Articaine is widely known as a local anesthetic with low toxicity that is rapidly metabolized.1 Articaine has been used clinically in a variety of nations (eg, Germany, Austria, Canada, and the United Kingdom) as a safe alternative to lidocaine for dental local anesthesia.[1,2] Typically, articaine is combined with 1:100,000 or 1:200,000 epinephrine to achieve prolonged dental local anesthesia; however, epinephrine has adverse effects. In this study, a low dose of DEX prolonged the duration of articaine in a manner similar to that of epinephrine (up to 35 minutes); additionally, a low dose of DEX reportedly has no effect on blood pressure or heart rate.11

This study had some limitations. First, this study did not investigate the sedative effects of DA, although DEX is known to have a dose-dependent sedative effect. Thus, it is possible that the rats may not have moved their hind paws because of the sedative effects of DEX. Second, this study did not investigate other forms of painful stimulus, such as mechanical stimulation. Heat stimulation causes cutaneous pain, whereas mechanical stimulation causes cutaneous and deep pain.14 Thus, this study showed only the effects of DEX combined with articaine for inhibiting transmission of cutaneous pain. Third, we did not investigate mechanisms of prolongation in this study. Notably, mechanisms of prolongation have been reported to involve direct blocking of tetrodotoxin-resistant Na+ channels by DEX8; this is similar to the mechanism by which anesthetics exert their effects by directly blocking Na+ channels. However, mechanisms of prolongation may involve vasoconstriction around the injection site via the α2B-adrenergic receptor.[15,16] This would affect the systemic absorption of articaine, which directly impacts safety. Therefore, an investigation of the cardiovascular effects of DEX is needed to show that a combination of DEX and articaine would be a safe local anesthetic alternative without adverse cardiovascular effects.

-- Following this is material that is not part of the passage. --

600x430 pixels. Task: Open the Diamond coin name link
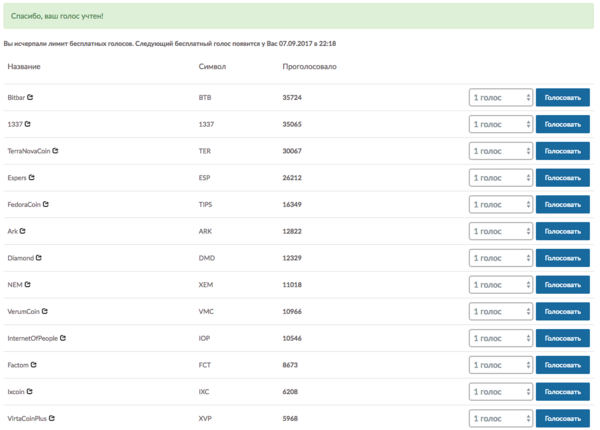tap(21, 258)
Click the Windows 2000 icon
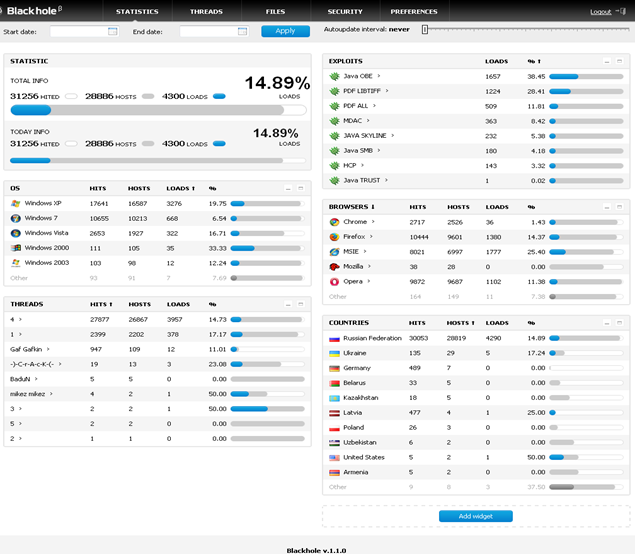The image size is (635, 554). 15,248
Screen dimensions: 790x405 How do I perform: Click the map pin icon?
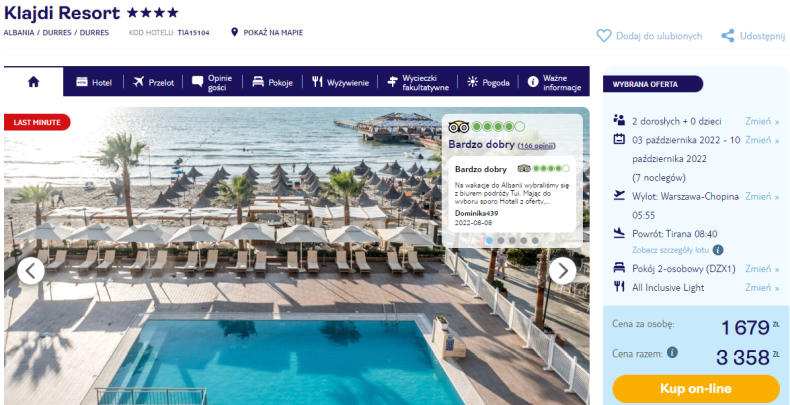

Moreover, it has been reported that DEX prolongs the local anesthetic effect via inhibition of inflammation and p38-MAPK phosphorylation.[17,18] In future studies, mechanisms underlying the prolongation effect should be elucidated by using the patch-clamp technique, Western blotting, and enzyme-linked immunosorbent assays.

CONCLUSION

In conclusion, a paw withdrawal latency test was used to investigate whether DEX prolonged the local anesthetic duration of articaine in this study. A combination of DEX at a dose of 5 μg/kg and 4% articaine (total dose 1.25 μg DEX + 2 mg articaine) was found to prolong paw withdrawal latency in a manner similar to that of an equivalent dose of articaine with epinephrine 1:100,000 for up to 35 minutes after injection. These findings suggest that a combination of low-dose DEX and articaine could potentially be a useful dental local anesthetic alternative to the common combination of epinephrine and articaine.